Requirement → In the listing below, print exactly the lines between the line holding "Task: Select the Free plan heading" and the line holding "Click the 82.99", inclusive, and no more.

▬▬▬▬▬▬▬▬▬▬

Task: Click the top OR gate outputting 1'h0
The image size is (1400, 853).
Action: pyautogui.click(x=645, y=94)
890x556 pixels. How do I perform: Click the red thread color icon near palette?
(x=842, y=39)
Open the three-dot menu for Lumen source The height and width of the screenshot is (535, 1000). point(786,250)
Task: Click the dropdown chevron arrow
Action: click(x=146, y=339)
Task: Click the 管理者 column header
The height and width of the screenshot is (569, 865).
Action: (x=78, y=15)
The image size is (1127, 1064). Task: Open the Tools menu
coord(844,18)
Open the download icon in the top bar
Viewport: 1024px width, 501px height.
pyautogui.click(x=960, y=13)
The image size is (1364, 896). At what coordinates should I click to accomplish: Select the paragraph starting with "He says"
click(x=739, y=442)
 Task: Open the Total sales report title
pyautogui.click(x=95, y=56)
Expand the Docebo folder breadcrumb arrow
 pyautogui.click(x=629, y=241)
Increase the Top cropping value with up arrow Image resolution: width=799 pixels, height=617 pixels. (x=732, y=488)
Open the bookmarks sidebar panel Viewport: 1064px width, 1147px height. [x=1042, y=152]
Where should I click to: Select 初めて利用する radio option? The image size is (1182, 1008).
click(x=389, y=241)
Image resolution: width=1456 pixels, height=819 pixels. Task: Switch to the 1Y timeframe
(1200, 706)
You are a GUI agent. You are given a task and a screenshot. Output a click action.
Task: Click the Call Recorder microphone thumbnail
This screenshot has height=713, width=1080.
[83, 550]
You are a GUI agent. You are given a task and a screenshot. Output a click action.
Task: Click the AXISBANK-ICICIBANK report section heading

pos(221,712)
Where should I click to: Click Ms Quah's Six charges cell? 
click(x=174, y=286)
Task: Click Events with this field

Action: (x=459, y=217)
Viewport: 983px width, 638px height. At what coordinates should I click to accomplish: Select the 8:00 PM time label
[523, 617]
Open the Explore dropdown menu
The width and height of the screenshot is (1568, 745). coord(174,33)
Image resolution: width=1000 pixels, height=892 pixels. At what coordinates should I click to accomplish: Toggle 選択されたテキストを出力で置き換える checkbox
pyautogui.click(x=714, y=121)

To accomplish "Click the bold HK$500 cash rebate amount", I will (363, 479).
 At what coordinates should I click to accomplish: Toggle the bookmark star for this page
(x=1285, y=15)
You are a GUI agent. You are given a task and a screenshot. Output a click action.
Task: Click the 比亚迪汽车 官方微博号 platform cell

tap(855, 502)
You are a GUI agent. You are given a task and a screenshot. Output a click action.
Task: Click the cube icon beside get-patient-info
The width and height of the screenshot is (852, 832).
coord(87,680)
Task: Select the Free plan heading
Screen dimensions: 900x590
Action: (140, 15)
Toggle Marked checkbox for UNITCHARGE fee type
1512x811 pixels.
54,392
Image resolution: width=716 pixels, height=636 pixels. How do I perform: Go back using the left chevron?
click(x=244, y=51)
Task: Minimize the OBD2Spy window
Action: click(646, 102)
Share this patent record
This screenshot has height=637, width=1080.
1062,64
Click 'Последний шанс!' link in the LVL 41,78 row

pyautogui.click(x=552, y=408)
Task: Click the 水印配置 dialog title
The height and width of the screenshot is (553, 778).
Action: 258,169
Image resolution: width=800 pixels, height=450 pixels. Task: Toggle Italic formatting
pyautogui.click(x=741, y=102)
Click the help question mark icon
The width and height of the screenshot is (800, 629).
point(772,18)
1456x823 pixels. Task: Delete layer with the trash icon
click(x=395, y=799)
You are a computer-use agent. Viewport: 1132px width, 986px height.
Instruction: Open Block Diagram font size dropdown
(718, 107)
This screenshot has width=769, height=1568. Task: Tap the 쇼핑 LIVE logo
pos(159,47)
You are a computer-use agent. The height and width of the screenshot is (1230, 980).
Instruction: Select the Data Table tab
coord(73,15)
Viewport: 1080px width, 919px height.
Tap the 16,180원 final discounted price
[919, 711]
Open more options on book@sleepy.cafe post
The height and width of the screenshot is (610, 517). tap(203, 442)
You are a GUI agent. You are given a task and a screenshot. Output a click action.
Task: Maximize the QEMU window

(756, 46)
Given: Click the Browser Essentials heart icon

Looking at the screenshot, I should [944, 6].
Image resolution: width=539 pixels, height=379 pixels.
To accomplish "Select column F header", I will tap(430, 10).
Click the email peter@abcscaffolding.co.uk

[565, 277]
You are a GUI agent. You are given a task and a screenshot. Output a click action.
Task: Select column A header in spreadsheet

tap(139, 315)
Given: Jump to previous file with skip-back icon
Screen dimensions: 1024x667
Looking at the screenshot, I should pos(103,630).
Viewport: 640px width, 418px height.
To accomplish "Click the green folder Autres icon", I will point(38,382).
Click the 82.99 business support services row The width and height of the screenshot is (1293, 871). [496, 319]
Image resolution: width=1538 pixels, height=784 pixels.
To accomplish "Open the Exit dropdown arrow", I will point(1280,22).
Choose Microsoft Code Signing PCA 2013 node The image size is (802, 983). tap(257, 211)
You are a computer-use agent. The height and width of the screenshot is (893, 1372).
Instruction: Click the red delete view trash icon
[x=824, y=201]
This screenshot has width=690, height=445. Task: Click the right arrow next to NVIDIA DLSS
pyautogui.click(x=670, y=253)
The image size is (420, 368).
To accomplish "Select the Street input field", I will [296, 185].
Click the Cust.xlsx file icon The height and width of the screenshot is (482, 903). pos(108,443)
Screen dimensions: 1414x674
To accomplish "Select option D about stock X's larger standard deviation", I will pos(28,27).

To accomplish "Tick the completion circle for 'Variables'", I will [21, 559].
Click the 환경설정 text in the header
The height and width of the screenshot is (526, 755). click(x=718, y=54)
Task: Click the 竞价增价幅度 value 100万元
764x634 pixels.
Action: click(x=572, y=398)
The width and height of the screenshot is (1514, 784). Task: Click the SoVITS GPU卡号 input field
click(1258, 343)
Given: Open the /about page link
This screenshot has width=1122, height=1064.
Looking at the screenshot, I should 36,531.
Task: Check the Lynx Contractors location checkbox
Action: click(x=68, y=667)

▬▬▬▬▬▬▬▬▬▬

Exercise answer →
Task: Select the Free plan heading
Screen dimensions: 900x590
Action: (140, 15)
Toggle Marked checkbox for UNITCHARGE fee type
1512x811 pixels.
54,392
Image resolution: width=716 pixels, height=636 pixels. How do I perform: Go back using the left chevron?
click(x=244, y=51)
Task: Minimize the OBD2Spy window
Action: click(646, 102)
Share this patent record
This screenshot has height=637, width=1080.
1062,64
Click 'Последний шанс!' link in the LVL 41,78 row

pyautogui.click(x=552, y=408)
Task: Click the 水印配置 dialog title
The height and width of the screenshot is (553, 778).
Action: 258,169
Image resolution: width=800 pixels, height=450 pixels. Task: Toggle Italic formatting
pyautogui.click(x=741, y=102)
Click the help question mark icon
The width and height of the screenshot is (800, 629).
point(772,18)
1456x823 pixels. Task: Delete layer with the trash icon
click(x=395, y=799)
You are a computer-use agent. Viewport: 1132px width, 986px height.
Instruction: Open Block Diagram font size dropdown
(718, 107)
This screenshot has width=769, height=1568. Task: Tap the 쇼핑 LIVE logo
pos(159,47)
You are a computer-use agent. The height and width of the screenshot is (1230, 980).
Instruction: Select the Data Table tab
coord(73,15)
Viewport: 1080px width, 919px height.
Tap the 16,180원 final discounted price
[919, 711]
Open more options on book@sleepy.cafe post
The height and width of the screenshot is (610, 517). tap(203, 442)
You are a GUI agent. You are given a task and a screenshot. Output a click action.
Task: Maximize the QEMU window

(756, 46)
Given: Click the Browser Essentials heart icon

Looking at the screenshot, I should [944, 6].
Image resolution: width=539 pixels, height=379 pixels.
To accomplish "Select column F header", I will tap(430, 10).
Click the email peter@abcscaffolding.co.uk

[565, 277]
You are a GUI agent. You are given a task and a screenshot. Output a click action.
Task: Select column A header in spreadsheet

tap(139, 315)
Given: Jump to previous file with skip-back icon
Screen dimensions: 1024x667
Looking at the screenshot, I should pos(103,630).
Viewport: 640px width, 418px height.
To accomplish "Click the green folder Autres icon", I will point(38,382).
Click the 82.99 business support services row The width and height of the screenshot is (1293, 871). [496, 319]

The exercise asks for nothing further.